■ **Textauszug**:
Das verflossene Jahr bildet demnach in mehr als einer Beziehung einen gewissen Abschluß in der Entwicklung der drahtlosen Telegraphie,
so daß es fast den Anschein hat, als ob das ganze Problem seiner endgültigen Lösung
entgegengeführt sei. Ich möchte in meinen folgenden
Ausführungen zeigen, daß dies nicht der Fall ist, daß wir vielmehr mitten in
einer an glänzenden Erfolgen reichen Entwicklung stehen und daß gerade das
letzte Jahr neue, wichtige Fragen gestellt hat.

[Ausgelesene Dateneinträge]

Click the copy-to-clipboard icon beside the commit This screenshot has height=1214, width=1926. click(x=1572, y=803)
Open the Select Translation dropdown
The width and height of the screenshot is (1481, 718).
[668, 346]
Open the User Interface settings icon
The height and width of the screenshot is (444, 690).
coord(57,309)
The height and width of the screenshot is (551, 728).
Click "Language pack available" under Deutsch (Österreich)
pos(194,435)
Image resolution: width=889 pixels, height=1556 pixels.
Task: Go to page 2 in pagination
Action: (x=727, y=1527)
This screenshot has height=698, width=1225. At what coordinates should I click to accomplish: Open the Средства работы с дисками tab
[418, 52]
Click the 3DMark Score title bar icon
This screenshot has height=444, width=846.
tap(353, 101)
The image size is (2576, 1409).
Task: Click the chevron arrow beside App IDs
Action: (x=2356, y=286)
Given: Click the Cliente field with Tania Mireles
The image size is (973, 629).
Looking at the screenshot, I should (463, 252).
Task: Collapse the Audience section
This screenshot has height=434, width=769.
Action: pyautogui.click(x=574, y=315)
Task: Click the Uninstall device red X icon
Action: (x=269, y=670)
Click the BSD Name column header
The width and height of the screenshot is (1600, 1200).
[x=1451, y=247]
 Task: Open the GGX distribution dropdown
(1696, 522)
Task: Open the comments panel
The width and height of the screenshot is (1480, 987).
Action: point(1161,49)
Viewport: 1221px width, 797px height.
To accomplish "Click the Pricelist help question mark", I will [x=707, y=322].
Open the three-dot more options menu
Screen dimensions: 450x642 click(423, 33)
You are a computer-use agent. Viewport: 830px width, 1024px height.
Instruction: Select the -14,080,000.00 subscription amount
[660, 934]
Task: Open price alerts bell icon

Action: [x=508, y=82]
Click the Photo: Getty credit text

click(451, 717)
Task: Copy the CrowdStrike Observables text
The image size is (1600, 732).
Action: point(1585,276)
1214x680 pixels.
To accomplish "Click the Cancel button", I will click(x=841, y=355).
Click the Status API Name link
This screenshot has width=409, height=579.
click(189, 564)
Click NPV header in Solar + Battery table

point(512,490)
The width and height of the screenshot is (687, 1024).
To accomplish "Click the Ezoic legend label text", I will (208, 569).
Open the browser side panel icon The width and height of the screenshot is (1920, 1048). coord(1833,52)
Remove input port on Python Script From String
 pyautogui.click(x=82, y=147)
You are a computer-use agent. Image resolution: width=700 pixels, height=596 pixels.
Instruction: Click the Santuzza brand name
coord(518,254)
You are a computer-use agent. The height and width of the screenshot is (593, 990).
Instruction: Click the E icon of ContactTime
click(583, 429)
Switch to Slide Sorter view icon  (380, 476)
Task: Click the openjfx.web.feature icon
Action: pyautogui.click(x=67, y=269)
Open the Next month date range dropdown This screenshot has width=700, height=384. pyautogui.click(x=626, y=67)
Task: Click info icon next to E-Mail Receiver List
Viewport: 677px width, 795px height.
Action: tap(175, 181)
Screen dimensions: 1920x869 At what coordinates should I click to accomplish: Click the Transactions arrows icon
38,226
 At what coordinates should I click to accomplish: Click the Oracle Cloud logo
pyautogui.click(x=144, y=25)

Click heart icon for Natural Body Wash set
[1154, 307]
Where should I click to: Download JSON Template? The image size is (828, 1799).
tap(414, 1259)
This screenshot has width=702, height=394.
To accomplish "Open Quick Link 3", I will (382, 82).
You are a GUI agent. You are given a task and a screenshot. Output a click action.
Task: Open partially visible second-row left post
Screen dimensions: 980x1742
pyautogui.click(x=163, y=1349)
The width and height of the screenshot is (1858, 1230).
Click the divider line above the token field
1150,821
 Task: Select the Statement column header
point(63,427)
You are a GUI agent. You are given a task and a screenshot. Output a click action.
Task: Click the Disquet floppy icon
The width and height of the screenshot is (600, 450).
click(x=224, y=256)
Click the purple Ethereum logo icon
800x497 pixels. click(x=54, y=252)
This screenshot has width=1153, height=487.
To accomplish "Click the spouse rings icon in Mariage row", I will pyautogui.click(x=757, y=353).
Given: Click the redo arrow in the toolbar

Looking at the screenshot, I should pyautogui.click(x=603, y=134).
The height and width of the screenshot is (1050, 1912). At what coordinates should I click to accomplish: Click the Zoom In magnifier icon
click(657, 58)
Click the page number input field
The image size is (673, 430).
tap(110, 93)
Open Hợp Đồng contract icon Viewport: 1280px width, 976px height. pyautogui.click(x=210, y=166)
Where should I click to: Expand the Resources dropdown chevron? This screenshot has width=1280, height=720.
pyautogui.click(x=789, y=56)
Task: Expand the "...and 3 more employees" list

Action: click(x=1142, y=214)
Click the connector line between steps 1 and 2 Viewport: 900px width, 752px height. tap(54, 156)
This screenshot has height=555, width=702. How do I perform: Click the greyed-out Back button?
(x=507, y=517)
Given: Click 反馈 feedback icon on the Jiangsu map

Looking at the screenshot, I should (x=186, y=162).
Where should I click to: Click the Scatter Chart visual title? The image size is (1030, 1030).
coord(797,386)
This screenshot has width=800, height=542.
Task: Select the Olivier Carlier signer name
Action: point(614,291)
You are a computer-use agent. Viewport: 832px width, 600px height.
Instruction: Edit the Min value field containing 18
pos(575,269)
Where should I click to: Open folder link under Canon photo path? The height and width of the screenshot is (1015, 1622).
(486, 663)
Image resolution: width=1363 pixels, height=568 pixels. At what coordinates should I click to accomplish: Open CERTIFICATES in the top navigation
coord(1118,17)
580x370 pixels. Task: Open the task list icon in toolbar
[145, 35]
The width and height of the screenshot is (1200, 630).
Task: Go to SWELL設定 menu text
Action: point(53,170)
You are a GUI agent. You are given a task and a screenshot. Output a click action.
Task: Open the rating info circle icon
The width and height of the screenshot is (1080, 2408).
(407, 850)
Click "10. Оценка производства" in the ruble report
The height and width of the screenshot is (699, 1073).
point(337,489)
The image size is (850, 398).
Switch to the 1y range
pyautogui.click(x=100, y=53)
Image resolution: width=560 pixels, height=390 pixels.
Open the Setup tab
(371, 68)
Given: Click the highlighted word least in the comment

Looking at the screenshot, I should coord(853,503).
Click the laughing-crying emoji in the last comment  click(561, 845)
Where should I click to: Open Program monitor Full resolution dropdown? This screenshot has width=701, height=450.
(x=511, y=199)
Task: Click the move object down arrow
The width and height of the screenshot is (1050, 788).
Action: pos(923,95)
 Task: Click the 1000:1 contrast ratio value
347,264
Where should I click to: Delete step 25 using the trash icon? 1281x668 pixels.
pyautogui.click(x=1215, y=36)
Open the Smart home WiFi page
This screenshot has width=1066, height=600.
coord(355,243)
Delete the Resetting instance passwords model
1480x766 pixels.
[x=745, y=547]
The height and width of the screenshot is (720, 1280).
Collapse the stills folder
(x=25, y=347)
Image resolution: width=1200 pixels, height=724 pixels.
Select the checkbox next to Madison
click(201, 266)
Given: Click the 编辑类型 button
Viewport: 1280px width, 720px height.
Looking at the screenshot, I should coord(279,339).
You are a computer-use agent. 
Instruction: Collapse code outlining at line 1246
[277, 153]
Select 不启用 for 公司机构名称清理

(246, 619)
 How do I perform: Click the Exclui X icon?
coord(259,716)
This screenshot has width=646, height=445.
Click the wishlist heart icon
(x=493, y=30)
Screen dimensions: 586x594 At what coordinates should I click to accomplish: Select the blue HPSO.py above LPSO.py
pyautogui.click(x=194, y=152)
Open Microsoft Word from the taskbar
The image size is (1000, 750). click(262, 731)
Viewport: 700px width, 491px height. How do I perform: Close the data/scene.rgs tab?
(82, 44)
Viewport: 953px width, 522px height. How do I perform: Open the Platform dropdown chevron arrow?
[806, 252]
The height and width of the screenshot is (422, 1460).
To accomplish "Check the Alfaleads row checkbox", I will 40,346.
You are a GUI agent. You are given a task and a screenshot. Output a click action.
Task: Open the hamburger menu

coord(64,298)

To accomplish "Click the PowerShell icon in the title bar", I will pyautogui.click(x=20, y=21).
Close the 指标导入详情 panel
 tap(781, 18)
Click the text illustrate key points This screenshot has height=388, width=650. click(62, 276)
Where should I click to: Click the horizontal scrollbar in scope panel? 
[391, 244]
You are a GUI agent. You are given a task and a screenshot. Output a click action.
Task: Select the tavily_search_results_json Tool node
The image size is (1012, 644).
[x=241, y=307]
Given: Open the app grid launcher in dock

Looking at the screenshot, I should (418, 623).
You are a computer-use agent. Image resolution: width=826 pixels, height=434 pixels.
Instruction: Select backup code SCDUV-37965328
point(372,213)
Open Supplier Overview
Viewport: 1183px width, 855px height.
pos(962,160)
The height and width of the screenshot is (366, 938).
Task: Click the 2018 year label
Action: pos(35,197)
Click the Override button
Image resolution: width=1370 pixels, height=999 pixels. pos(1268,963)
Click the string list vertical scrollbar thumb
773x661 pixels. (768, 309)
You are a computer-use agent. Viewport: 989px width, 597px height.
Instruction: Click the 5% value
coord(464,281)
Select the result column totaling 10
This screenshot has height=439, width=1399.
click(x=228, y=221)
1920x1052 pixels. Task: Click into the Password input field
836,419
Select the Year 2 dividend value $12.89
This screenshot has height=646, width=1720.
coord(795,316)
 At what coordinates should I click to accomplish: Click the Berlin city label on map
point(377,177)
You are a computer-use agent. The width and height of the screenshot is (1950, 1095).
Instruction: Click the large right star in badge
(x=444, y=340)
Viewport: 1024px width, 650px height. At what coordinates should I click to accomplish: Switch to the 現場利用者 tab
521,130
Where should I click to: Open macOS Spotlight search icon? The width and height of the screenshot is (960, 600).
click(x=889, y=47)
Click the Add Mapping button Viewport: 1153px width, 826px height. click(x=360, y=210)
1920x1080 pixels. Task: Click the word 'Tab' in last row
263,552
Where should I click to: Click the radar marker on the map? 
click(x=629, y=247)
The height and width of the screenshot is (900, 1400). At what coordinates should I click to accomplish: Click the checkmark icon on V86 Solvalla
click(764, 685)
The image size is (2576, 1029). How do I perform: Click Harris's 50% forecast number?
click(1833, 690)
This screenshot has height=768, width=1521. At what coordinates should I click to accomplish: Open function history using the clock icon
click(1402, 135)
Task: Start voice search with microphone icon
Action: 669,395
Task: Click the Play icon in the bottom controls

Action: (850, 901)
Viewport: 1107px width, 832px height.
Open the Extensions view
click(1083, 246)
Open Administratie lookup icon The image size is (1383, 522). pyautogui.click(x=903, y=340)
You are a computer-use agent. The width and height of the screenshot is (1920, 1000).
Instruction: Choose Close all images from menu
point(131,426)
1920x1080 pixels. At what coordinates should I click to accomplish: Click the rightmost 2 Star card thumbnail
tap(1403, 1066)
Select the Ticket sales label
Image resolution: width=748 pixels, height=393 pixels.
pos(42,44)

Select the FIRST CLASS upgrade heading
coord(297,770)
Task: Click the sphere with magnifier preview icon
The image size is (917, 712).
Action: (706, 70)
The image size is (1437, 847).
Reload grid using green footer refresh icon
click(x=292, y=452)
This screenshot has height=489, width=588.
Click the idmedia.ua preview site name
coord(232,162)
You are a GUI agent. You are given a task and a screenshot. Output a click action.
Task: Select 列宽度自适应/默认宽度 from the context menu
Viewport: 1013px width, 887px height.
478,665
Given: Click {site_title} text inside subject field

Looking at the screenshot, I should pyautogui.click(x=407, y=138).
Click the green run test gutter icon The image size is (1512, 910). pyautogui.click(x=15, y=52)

■ **Aufgaben**:
[1] Stimmen diese Aussagen mit dem Text zur drahtlosen Telegraphie überein? (a) Das Problem der drahtlosen Telegraphie ist endgültig gelöst. (b) Die Entwicklung ist arm an Erfolgen. (c) Das letzte Jahr hat neue, wichtige Fragen gestellt. Antworte jeweils mit Ja oder Nein und zitiere die entscheidenden Worte.
[2] Was soll laut dem Text zur drahtlosen Telegraphie in den folgenden Ausführungen gezeigt werden? Zähle alle Punkte auf.
[3] Gib aus dem Text zur drahtlosen Telegraphie das Stück von „Das verflossene Jahr“ bis einschließlich „Fragen gestellt hat.“ wortgetreu wieder.
Nutze dafür nur den Text.

■ **Lösungen**:
[1]
(a) Nein: „daß dies nicht der Fall ist“
(b) Nein: „einer an glänzenden Erfolgen reichen Entwicklung“
(c) Ja: „daß gerade das letzte Jahr neue, wichtige Fragen gestellt hat“

[2]
- dass dies nicht der Fall ist
- dass wir vielmehr mitten in einer an glänzenden Erfolgen reichen Entwicklung stehen
- dass gerade das letzte Jahr neue, wichtige Fragen gestellt hat

[3]
Das verflossene Jahr bildet demnach in mehr als einer Beziehung einen gewissen Abschluß in der Entwicklung der drahtlosen Telegraphie,
so daß es fast den Anschein hat, als ob das ganze Problem seiner endgültigen Lösung
entgegengeführt sei. Ich möchte in meinen folgenden
Ausführungen zeigen, daß dies nicht der Fall ist, daß wir vielmehr mitten in
einer an glänzenden Erfolgen reichen Entwicklung stehen und daß gerade das
letzte Jahr neue, wichtige Fragen gestellt hat.